• [Problem to solve] Each line with the word "Given" must appear in the answer, copied from the records.
____ Exercise data
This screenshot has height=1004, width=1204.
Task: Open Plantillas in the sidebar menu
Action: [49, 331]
________
____ Exercise data
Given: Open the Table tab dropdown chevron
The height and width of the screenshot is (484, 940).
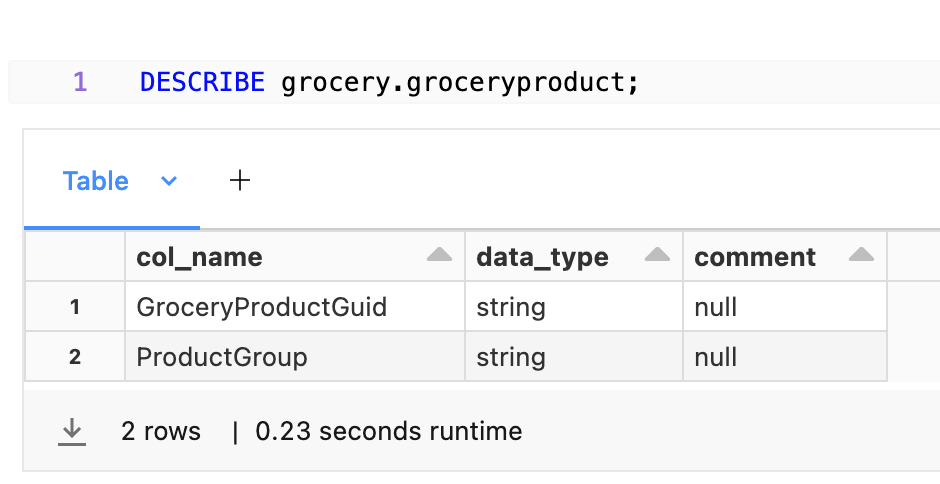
________
____ Exercise data
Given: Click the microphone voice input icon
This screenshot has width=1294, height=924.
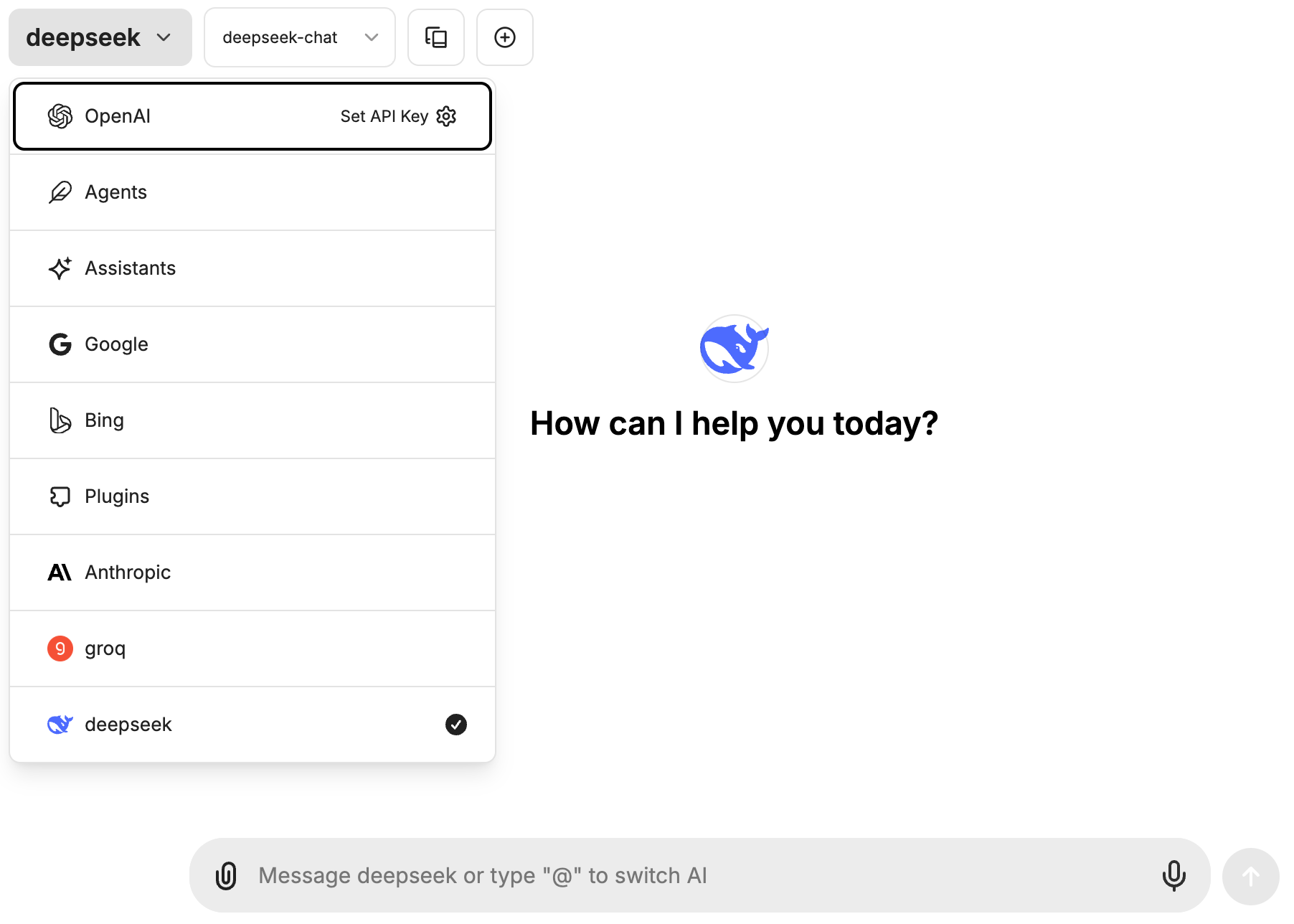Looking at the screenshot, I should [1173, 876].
________
• [Response]
Given: Open the Table tab dropdown chevron
Given: Click the microphone voice input icon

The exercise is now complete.